Study material —

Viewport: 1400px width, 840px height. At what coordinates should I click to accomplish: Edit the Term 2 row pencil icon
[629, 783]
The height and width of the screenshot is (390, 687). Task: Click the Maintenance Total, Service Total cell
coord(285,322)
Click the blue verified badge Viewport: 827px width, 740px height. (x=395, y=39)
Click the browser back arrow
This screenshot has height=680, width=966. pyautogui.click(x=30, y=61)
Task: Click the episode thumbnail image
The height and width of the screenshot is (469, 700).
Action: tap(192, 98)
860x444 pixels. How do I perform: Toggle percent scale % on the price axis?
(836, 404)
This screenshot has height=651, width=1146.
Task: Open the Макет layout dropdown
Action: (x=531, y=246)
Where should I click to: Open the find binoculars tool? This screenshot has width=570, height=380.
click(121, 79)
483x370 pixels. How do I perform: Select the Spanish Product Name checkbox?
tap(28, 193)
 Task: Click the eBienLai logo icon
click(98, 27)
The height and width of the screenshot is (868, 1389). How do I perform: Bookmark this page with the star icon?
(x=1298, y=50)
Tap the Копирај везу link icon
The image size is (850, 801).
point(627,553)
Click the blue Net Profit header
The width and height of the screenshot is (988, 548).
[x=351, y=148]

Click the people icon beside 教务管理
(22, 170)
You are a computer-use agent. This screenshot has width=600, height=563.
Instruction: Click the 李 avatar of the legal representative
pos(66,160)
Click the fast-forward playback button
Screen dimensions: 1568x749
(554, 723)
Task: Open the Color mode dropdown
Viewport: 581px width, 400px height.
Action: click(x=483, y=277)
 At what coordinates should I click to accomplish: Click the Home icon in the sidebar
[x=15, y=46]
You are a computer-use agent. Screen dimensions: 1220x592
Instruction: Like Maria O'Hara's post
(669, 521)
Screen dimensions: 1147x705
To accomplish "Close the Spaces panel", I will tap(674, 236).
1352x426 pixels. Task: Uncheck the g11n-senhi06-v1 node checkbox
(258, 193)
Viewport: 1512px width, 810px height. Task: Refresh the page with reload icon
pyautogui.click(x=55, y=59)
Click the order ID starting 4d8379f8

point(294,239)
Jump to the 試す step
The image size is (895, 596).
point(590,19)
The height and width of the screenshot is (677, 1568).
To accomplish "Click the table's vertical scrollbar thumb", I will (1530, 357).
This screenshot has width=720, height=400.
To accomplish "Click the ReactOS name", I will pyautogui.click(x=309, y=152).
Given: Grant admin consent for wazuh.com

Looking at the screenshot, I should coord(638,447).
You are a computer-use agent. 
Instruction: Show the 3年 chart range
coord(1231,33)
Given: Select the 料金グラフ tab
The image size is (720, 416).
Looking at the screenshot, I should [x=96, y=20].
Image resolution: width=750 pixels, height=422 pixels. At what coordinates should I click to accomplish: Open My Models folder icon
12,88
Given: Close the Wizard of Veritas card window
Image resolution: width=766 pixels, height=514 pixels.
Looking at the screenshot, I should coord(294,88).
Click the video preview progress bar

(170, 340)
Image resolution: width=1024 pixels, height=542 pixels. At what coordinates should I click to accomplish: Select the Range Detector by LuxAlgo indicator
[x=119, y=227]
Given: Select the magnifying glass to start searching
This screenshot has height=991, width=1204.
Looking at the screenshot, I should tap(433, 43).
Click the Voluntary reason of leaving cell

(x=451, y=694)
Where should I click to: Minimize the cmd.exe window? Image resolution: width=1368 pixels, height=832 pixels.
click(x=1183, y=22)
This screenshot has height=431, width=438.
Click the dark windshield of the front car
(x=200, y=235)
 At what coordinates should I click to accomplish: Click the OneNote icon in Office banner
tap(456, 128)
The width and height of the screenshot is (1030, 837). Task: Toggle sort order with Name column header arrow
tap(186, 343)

Exercise aim —
Give the data again exactly, line for line.

Solution for this exercise —
Viewport: 1400px width, 840px height. At what coordinates should I click to accomplish: Edit the Term 2 row pencil icon
[629, 783]
The height and width of the screenshot is (390, 687). Task: Click the Maintenance Total, Service Total cell
coord(285,322)
Click the blue verified badge Viewport: 827px width, 740px height. (x=395, y=39)
Click the browser back arrow
This screenshot has height=680, width=966. pyautogui.click(x=30, y=61)
Task: Click the episode thumbnail image
The height and width of the screenshot is (469, 700).
Action: tap(192, 98)
860x444 pixels. How do I perform: Toggle percent scale % on the price axis?
(836, 404)
This screenshot has height=651, width=1146.
Task: Open the Макет layout dropdown
Action: (x=531, y=246)
Where should I click to: Open the find binoculars tool? This screenshot has width=570, height=380.
click(121, 79)
483x370 pixels. How do I perform: Select the Spanish Product Name checkbox?
tap(28, 193)
 Task: Click the eBienLai logo icon
click(98, 27)
The height and width of the screenshot is (868, 1389). How do I perform: Bookmark this page with the star icon?
(x=1298, y=50)
Tap the Копирај везу link icon
The image size is (850, 801).
point(627,553)
Click the blue Net Profit header
The width and height of the screenshot is (988, 548).
[x=351, y=148]

Click the people icon beside 教务管理
(22, 170)
You are a computer-use agent. This screenshot has width=600, height=563.
Instruction: Click the 李 avatar of the legal representative
pos(66,160)
Click the fast-forward playback button
Screen dimensions: 1568x749
(554, 723)
Task: Open the Color mode dropdown
Viewport: 581px width, 400px height.
Action: click(x=483, y=277)
 At what coordinates should I click to accomplish: Click the Home icon in the sidebar
[x=15, y=46]
You are a computer-use agent. Screen dimensions: 1220x592
Instruction: Like Maria O'Hara's post
(669, 521)
Screen dimensions: 1147x705
To accomplish "Close the Spaces panel", I will tap(674, 236).
1352x426 pixels. Task: Uncheck the g11n-senhi06-v1 node checkbox
(258, 193)
Viewport: 1512px width, 810px height. Task: Refresh the page with reload icon
pyautogui.click(x=55, y=59)
Click the order ID starting 4d8379f8

point(294,239)
Jump to the 試す step
The image size is (895, 596).
point(590,19)
The height and width of the screenshot is (677, 1568).
To accomplish "Click the table's vertical scrollbar thumb", I will (1530, 357).
This screenshot has width=720, height=400.
To accomplish "Click the ReactOS name", I will pyautogui.click(x=309, y=152).
Given: Grant admin consent for wazuh.com

Looking at the screenshot, I should coord(638,447).
You are a computer-use agent. 
Instruction: Show the 3年 chart range
coord(1231,33)
Given: Select the 料金グラフ tab
The image size is (720, 416).
Looking at the screenshot, I should [x=96, y=20].
Image resolution: width=750 pixels, height=422 pixels. At what coordinates should I click to accomplish: Open My Models folder icon
12,88
Given: Close the Wizard of Veritas card window
Image resolution: width=766 pixels, height=514 pixels.
Looking at the screenshot, I should coord(294,88).
Click the video preview progress bar

(170, 340)
Image resolution: width=1024 pixels, height=542 pixels. At what coordinates should I click to accomplish: Select the Range Detector by LuxAlgo indicator
[x=119, y=227]
Given: Select the magnifying glass to start searching
This screenshot has height=991, width=1204.
Looking at the screenshot, I should tap(433, 43).
Click the Voluntary reason of leaving cell

(x=451, y=694)
Where should I click to: Minimize the cmd.exe window? Image resolution: width=1368 pixels, height=832 pixels.
click(x=1183, y=22)
This screenshot has height=431, width=438.
Click the dark windshield of the front car
(x=200, y=235)
 At what coordinates should I click to accomplish: Click the OneNote icon in Office banner
tap(456, 128)
The width and height of the screenshot is (1030, 837). Task: Toggle sort order with Name column header arrow
tap(186, 343)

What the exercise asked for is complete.